## EXERCISE GOAL
Output every line of the data below as a JSON list of strings, one string per line, with blank lines skipped. Leave the pictures out.

## THE INPUT
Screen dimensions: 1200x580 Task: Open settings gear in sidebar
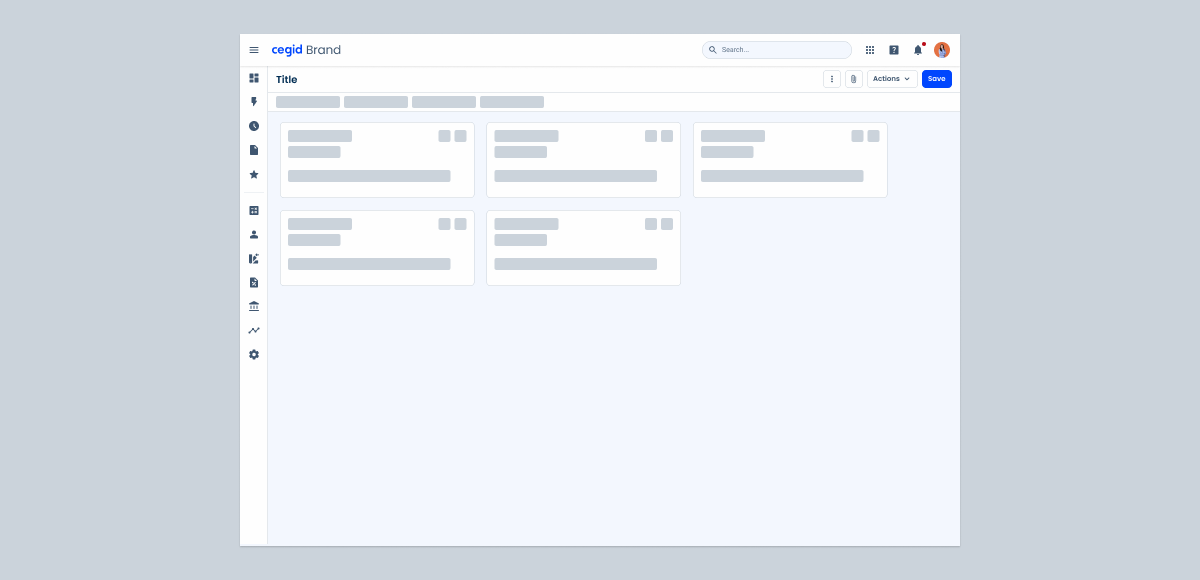[254, 354]
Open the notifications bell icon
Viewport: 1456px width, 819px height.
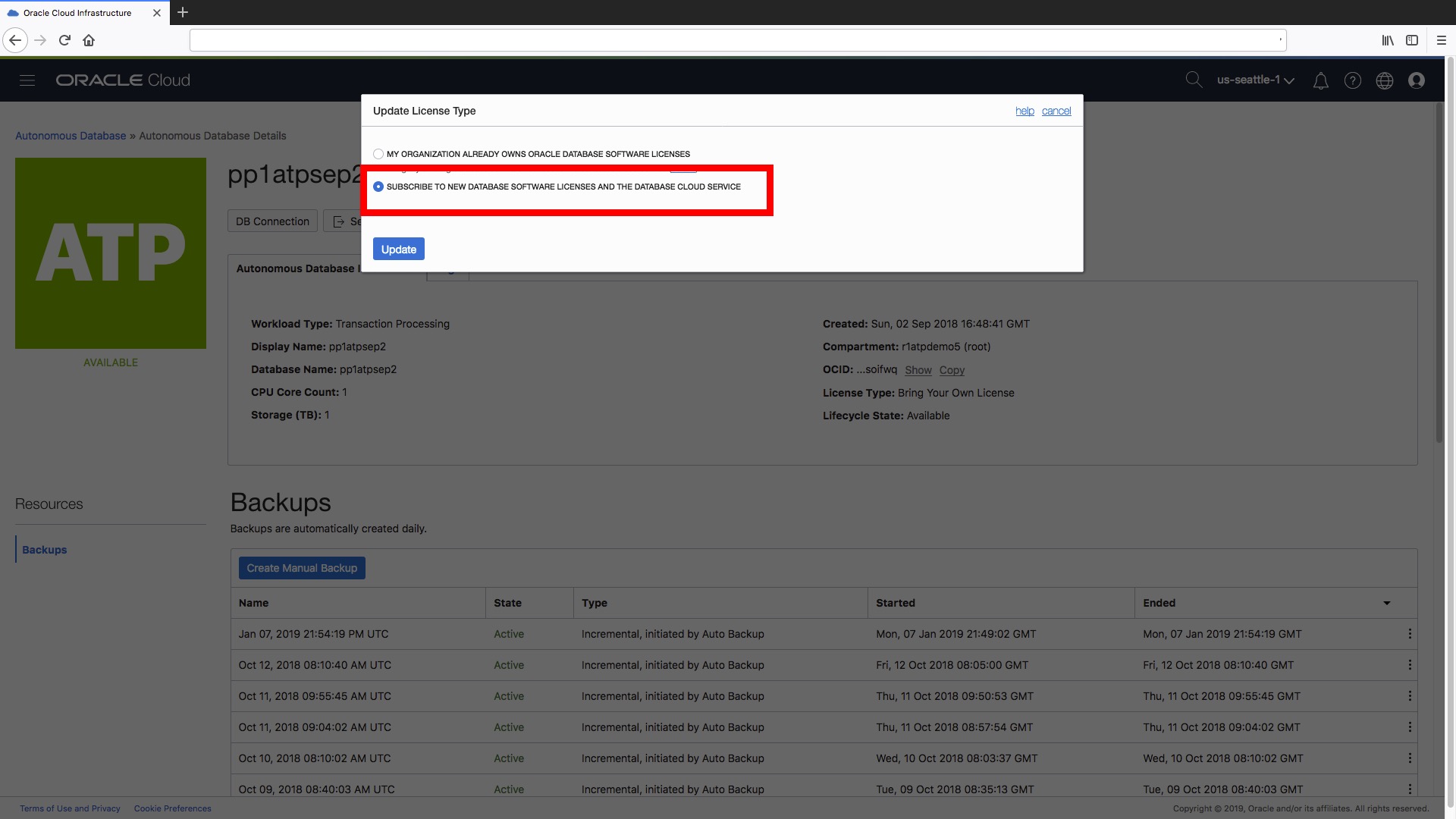point(1320,80)
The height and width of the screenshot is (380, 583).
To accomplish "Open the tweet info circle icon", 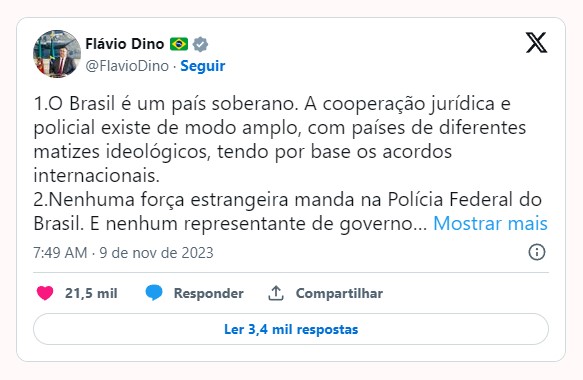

## FINAL ANSWER
[
  "Screen dimensions: 1200x580 Task: Open settings gear in sidebar",
  "[254, 354]",
  "Open the notifications bell icon",
  "Viewport: 1456px width, 819px height.",
  "point(1320,80)",
  "The height and width of the screenshot is (380, 583).",
  "To accomplish \"Open the tweet info circle icon\", "
]